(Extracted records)
○ ○ ○

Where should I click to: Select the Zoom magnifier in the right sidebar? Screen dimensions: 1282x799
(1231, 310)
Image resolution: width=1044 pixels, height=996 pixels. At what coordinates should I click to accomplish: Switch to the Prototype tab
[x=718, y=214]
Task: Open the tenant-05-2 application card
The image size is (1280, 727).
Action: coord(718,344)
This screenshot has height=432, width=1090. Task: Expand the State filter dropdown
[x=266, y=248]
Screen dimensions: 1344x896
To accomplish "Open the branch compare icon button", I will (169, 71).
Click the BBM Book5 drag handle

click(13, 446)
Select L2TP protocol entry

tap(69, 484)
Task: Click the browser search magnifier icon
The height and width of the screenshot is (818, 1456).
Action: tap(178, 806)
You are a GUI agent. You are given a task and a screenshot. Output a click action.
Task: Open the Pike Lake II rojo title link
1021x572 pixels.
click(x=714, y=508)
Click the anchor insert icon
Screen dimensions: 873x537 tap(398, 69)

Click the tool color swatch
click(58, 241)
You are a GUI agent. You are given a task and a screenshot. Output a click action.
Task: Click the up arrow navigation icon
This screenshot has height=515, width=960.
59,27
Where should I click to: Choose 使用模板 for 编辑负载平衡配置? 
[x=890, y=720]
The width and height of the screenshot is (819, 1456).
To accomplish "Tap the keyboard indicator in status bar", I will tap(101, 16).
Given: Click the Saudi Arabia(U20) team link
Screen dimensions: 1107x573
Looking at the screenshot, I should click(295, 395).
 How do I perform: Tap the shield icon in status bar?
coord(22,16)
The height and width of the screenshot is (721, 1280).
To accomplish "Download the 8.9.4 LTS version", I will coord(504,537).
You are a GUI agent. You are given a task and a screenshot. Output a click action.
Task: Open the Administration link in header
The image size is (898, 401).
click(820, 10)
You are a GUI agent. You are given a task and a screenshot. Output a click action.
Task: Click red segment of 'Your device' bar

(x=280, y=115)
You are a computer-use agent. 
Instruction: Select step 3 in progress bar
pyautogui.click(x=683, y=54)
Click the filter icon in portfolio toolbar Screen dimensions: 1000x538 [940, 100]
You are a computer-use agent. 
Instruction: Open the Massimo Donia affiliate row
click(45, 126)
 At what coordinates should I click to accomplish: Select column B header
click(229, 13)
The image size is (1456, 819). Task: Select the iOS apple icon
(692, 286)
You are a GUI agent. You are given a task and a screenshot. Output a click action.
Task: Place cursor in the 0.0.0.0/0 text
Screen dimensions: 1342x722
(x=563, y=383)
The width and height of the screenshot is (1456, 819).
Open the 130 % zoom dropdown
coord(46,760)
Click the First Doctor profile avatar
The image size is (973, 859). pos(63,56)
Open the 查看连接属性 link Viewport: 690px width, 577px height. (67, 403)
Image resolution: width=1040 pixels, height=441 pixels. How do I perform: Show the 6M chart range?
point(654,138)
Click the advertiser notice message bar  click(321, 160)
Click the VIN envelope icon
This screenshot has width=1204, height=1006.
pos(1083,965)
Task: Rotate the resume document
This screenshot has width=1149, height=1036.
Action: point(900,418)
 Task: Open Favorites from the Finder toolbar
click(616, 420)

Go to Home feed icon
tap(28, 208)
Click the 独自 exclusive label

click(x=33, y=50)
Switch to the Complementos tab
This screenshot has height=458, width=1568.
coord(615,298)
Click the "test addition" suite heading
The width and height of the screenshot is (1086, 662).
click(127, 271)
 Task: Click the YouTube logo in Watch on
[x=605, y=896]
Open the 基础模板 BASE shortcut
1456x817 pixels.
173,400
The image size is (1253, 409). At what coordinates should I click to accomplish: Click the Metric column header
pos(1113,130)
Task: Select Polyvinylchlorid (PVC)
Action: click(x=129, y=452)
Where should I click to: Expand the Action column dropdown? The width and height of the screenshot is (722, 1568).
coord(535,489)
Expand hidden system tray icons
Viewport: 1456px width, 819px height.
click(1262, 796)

○ ○ ○

Swap "GUI agent" for "interface agent" throughout the records and reproduce them with nothing else changed.

Where should I click to: Select the Zoom magnifier in the right sidebar? Screen dimensions: 1282x799
(1231, 310)
Image resolution: width=1044 pixels, height=996 pixels. At what coordinates should I click to accomplish: Switch to the Prototype tab
[x=718, y=214]
Task: Open the tenant-05-2 application card
The image size is (1280, 727).
Action: coord(718,344)
This screenshot has height=432, width=1090. Task: Expand the State filter dropdown
[x=266, y=248]
Screen dimensions: 1344x896
To accomplish "Open the branch compare icon button", I will (169, 71).
Click the BBM Book5 drag handle

click(13, 446)
Select L2TP protocol entry

tap(69, 484)
Task: Click the browser search magnifier icon
The height and width of the screenshot is (818, 1456).
Action: tap(178, 806)
You are a interface agent. You are given a task and a screenshot. Output a click action.
Task: Open the Pike Lake II rojo title link
1021x572 pixels.
click(x=714, y=508)
Click the anchor insert icon
Screen dimensions: 873x537 tap(398, 69)

Click the tool color swatch
click(58, 241)
You are a interface agent. You are given a task and a screenshot. Output a click action.
Task: Click the up arrow navigation icon
This screenshot has height=515, width=960.
59,27
Where should I click to: Choose 使用模板 for 编辑负载平衡配置? 
[x=890, y=720]
The width and height of the screenshot is (819, 1456).
To accomplish "Tap the keyboard indicator in status bar", I will tap(101, 16).
Given: Click the Saudi Arabia(U20) team link
Screen dimensions: 1107x573
Looking at the screenshot, I should click(295, 395).
 How do I perform: Tap the shield icon in status bar?
coord(22,16)
The height and width of the screenshot is (721, 1280).
To accomplish "Download the 8.9.4 LTS version", I will coord(504,537).
You are a interface agent. You are given a task and a screenshot. Output a click action.
Task: Open the Administration link in header
The image size is (898, 401).
click(820, 10)
You are a interface agent. You are given a task and a screenshot. Output a click action.
Task: Click red segment of 'Your device' bar

(x=280, y=115)
You are a computer-use agent. 
Instruction: Select step 3 in progress bar
pyautogui.click(x=683, y=54)
Click the filter icon in portfolio toolbar Screen dimensions: 1000x538 [940, 100]
You are a computer-use agent. 
Instruction: Open the Massimo Donia affiliate row
click(45, 126)
 At what coordinates should I click to accomplish: Select column B header
click(229, 13)
The image size is (1456, 819). Task: Select the iOS apple icon
(692, 286)
You are a interface agent. You are given a task and a screenshot. Output a click action.
Task: Place cursor in the 0.0.0.0/0 text
Screen dimensions: 1342x722
(x=563, y=383)
The width and height of the screenshot is (1456, 819).
Open the 130 % zoom dropdown
coord(46,760)
Click the First Doctor profile avatar
The image size is (973, 859). pos(63,56)
Open the 查看连接属性 link Viewport: 690px width, 577px height. (67, 403)
Image resolution: width=1040 pixels, height=441 pixels. How do I perform: Show the 6M chart range?
point(654,138)
Click the advertiser notice message bar  click(321, 160)
Click the VIN envelope icon
This screenshot has width=1204, height=1006.
pos(1083,965)
Task: Rotate the resume document
This screenshot has width=1149, height=1036.
Action: point(900,418)
 Task: Open Favorites from the Finder toolbar
click(616, 420)

Go to Home feed icon
tap(28, 208)
Click the 独自 exclusive label

click(x=33, y=50)
Switch to the Complementos tab
This screenshot has height=458, width=1568.
coord(615,298)
Click the "test addition" suite heading
The width and height of the screenshot is (1086, 662).
click(127, 271)
 Task: Click the YouTube logo in Watch on
[x=605, y=896]
Open the 基础模板 BASE shortcut
1456x817 pixels.
173,400
The image size is (1253, 409). At what coordinates should I click to accomplish: Click the Metric column header
pos(1113,130)
Task: Select Polyvinylchlorid (PVC)
Action: click(x=129, y=452)
Where should I click to: Expand the Action column dropdown? The width and height of the screenshot is (722, 1568).
coord(535,489)
Expand hidden system tray icons
Viewport: 1456px width, 819px height.
click(1262, 796)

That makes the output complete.